Are you taking more time to make decisions after committing a mistake? New research has found that it is due to a combination of changes in the brain that slow us down after mistakes.
Taking more time to make decisions after a mistake arises from a mixture of adaptive neural mechanisms that improve the accuracy and maladaptive mechanisms that reduce it, the study by researchers from New York University (NYU) has found.
“Our research reveals that a combination of changes in the brain slow us down after mistakes. One gathers more information for the decision to prevent repeating the same mistake again,” said Braden Purcell, a co-author of the study.
“A second change reduces the quality of evidence we obtain, which decreases the likelihood we will make an accurate choice,” said Purcell.
Researchers sought to address the question of what neurological processes occur when humans slow down after mistakes, a phenomenon called post-error slowing (PES).
They conducted a series of experiments involving monkeys and humans. Both watched a field of noisy moving dots on a computer screen and reported their decision about the net direction of motion with their gaze.
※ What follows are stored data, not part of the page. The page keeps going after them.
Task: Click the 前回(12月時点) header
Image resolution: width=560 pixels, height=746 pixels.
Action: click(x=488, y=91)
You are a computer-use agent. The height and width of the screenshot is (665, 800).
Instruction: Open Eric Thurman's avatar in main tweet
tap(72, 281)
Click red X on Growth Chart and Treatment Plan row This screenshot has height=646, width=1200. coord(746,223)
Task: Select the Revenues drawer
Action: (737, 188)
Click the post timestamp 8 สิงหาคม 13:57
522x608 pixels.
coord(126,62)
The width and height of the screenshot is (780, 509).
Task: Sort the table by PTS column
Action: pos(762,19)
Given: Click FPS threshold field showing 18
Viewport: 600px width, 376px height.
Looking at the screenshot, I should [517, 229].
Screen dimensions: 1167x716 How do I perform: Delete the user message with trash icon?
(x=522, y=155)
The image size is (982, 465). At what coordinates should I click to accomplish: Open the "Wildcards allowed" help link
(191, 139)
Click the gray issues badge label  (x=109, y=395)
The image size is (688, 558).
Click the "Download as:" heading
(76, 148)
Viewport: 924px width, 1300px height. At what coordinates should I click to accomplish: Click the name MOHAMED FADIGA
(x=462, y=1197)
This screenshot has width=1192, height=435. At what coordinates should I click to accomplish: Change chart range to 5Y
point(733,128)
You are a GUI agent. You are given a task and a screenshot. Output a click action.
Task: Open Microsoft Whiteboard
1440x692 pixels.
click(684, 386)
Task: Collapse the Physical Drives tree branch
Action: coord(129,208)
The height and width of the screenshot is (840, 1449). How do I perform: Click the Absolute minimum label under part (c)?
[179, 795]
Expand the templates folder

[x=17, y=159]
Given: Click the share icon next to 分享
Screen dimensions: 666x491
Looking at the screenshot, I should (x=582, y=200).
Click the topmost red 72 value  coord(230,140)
The experimenters controlled the difficulty of each decision with the proportion of dots that moved together in a single direction - for instance, a large proportion of dots moving to the right provided very strong evidence for a rightward choice, but a small proportion provided only weak evidence.
Humans and monkeys showed strikingly similar behaviour. After errors, both slowed down the decision-making process, but the pattern of slowing depended on the difficulty of the decision, researchers said.
Slowing was maximum for more difficult decisions, suggesting longer accumulation of information. However, the overall accuracy of their choices did not change, indicating the quality of accumulated sensory information was lower.
Brain activity observed from the monkeys while they performed the task shed light on what was happening in the brain.
The researchers analysed neural responses from a region of parietal cortex involved in accumulating information in their task.
During decision making, these neurons represent evidence accumulation by increasing their activity over time at a rate that depends on the quality of evidence.
Specifically, stronger motion leads to faster ramping and weaker motion leads to slower ramping, researchers said.
After mistakes, the exact same motion stimulus produced neural activity that ramped more slowly consistent with impaired quality of sensory evidence.
The neurons showed significant increase in how much evidence was accumulated before a decision, preventing a reduction in the overall accuracy, they said.
The findings were published in the journal Neuron.